Terrific article Mick, thanks for sharing this. So easy to read and relate to. I found myself nodding alot. Great last line too, made me smile big 🙂
Delicious expression. Thank you Mick.
You jokingly say “Isn’t it a bugger when there is no one else to blame but You?”
I seriously say “isn’t it wonderful when you discover that there is no one else to blame but ME” because that means I can change it.
Thanks Mick. I had never thought about the alcohol problem in our society as being such a sweet one! Nice point.
Love it! Great fun, thanks Mick.
Last year my youngest son had some mate over for a sleep over. They hung out the back around a mini campfire, cooked some hot dogs and had juice bottles on hand. As the night progressed I noticed them going back to the ice box for ‘juice’, they would get a bit more crazy but keep going back… it was like watching an adult BBQ. Very scary how subtly this consciousness slips in… thanks Mick for calling it out.
Great post Mick!
Thanks so much Mick – strong and straight – its a ” sit up and take notice ” that we create the bodies we end up with… when all the time our pot of gold is inside us waiting to be re-discovered.
I Love how you refer to yourself as the pot of gold at the end of the rainbow, this you definitely are…
I love this too, it’s easy to see how there doesn’t have to be any hardness or blame on our past choices as when we get to know the ‘pot of gold’ that we are, we can see that we were simply making choices that didn’t support the gold within us to come out.

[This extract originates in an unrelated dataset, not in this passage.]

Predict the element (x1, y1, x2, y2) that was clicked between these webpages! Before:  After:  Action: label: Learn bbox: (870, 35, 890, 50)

And from my experience, how much beauty we really have always been when we choose what supports us.
Mick, you’ve managed to make it blatantly clear how ridiculous it is that people intentionally consume a drink that is a poison in many ways. I can totally relate, as I’m sure many others can, in that I used to indulge in the same behavior to bury my emotional issues and not deal with them, as it seemed too hard to face the fact that I was responsible for the whole mess, as you stated in this blog. After finding UniMed and changing all that, it almost seems like that was the life of a different person I don’t even recognize now.
What a great parallel of children and red cordial, Mick. Talk about a sugar high – and to realise alcohol does the same. OUCH!
Too true Judy. I’d never thought about it this way and that fact that alcohol (aside from everything else it contains) is so loaded with sugar… We know what sugar often does to children and how we realise they become ‘hyped’ up and not themselves and that we can become frustrated with their behaviour as a result, so why is it that we are not making this same connection with alcohol and in fact often herald the behaviour that results from consumption.
Love what and how you have written can so relate to it Mick, thank you.
Lovely to see humour cutting so easily through this topic that is often so intense.
Damn good common sense article Mick. I don’t know where my common sense went for all those grog filled wasted years (and dollars) while repeating the words, “never again”. Eventually, after much procrastination, I made the choice to stop and my life changed for the better. But I can’t help asking myself, “What the hell was I thinking?”
So true, we tell our children not to do something, yet we don’t question the things we do to ourselves.
You nailed it Mick. Awesome blog that everyone can relate to. You are a pot of gold.